12.18.2003

Re: Marx



Click here to listen to Groucho's March 25, 1970, appearance on The Dick Cavett Show.

Here you'll find many other audio files featuring Groucho, including segments of Groucho and Chico's radio show Flywheel, Shyster and Flywheel (originally broadcast in 1933, the year of their best movie, Duck Soup). There are also Groucho interviews conducted by Bill Cosby, Steve Allen, and David Steinberg.

Here you'll find some great magazine articles (with photos) about the Marx Brothers, including a couple by Groucho himself.

The following is Robert Benchley's review of the Marx Brothers' first Broadway show, I'll Say She Is. This review was originally published in the June 5, 1924, issue of Charles Dana Gibson's Life magazine.

We are happy to announce that the laughing apparatus of this department, long suspected of being out of date and useless, is in perfect running order and can be heard any evening at the Casino Theatre during those magnificent moments when the Marx Brothers are participating in "I'll Say She Is." Not since sin laid its heavy hand on our spirit have we laughed so loud and so offensively. And as we picked ourself out of the aisle following each convulsion, there rang through our soul the joyful paean: "Grandpa can laugh again! Grandpa can laugh again!"

"I'll Say She Is" is probably one of the worst revues ever staged, from the point of view of artistic merit and general deportment. And yet when the Marx Brothers appear, it becomes one of the best. Certainly we have never enjoyed one so thoroughly since the lamented Cohan Revues, and we will go before any court and swear that two of the four Marxes are two of the funniest men in the world.

We may be doing them a disservice by boiling over about them like this, but we can't help it if we feel it, can we? Certainly the nifties of Mr. Julius Marx will bear the most captious examination, and even if one in ten is found to be phony, the other nine are worth the slight wince involved at the bad one. It is certainly worth hearing him, as Napoleon, refer to the "Marseillaise" as the "Mayonnaise," if the next second he will tell Josephine that she is as true as a three-dollar cornet. The cornet line is one of the more rational of the assortment. Many of them are quite mad and consequently much funnier to hear but impossible to retail.

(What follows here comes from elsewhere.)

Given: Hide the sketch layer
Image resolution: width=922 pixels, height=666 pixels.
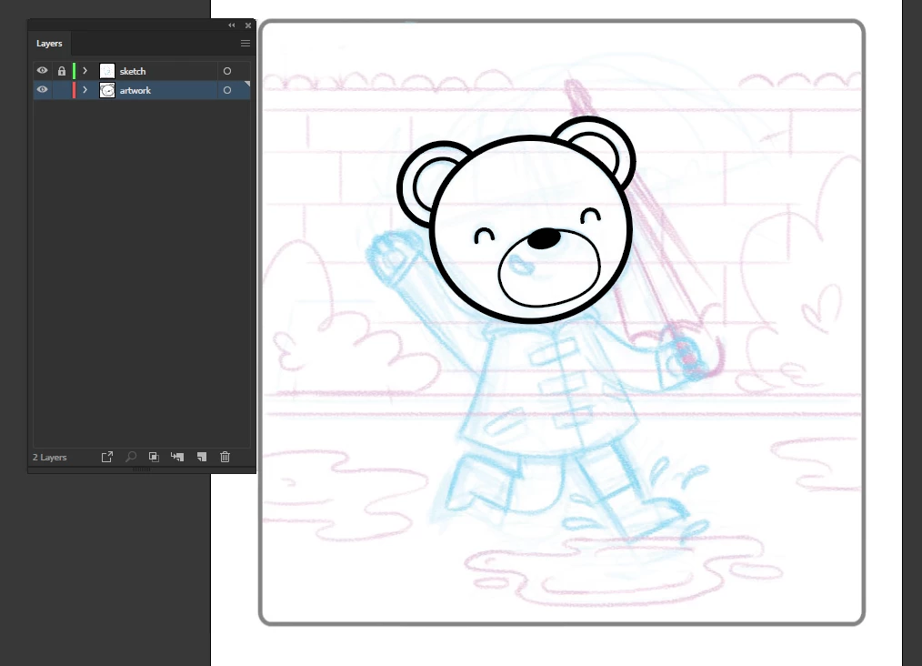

There is no wincing possible at the pantomime of Mr. Arthur Marx. It is 110-proof artistry. To watch him during the deluge of knives and forks from his coat sleeve, or in the poker game (where he wets one thumb and picks the card off with the other), or -- oh, well, at any moment during the show, is to feel a glow at being alive in the same generation. We hate to be like this, for it is inevitable that we are prejudicing readers against the Marx boys by our enthusiasm, but there must be thousands of you who have seen them in vaudeville (where almost everything that is funny on our legitimate stage seems to originate) and who know that we are right.

It is too bad that with such a wealth of good material of their own our heroes should have stooped to using Walt Kuhn's "Lillies of the Field" ballet without credit. The steal is palpable and inexcusable, and all the more mysterious in view of the gigantic inventive powers of the Marxes themselves. It is as if Edison were to steal an idea for a lamp. It may turn out that the Marxes have been doing this for years, like Will Morrissey and his delightfully funny Treasurer's Report, but Mr. Kuhn certainly did it better.

One word of commendation to offset the above. In Nat Martin's jazz orchestra which enlivens the finale to "I'll Say She Is" there is no saxophone comedian. The members of the orchestra simply play the notes as written, a grateful innovation in these days when each jazz band has at least one saxophonist whose friends have evidently told him that he ought to be on the stage.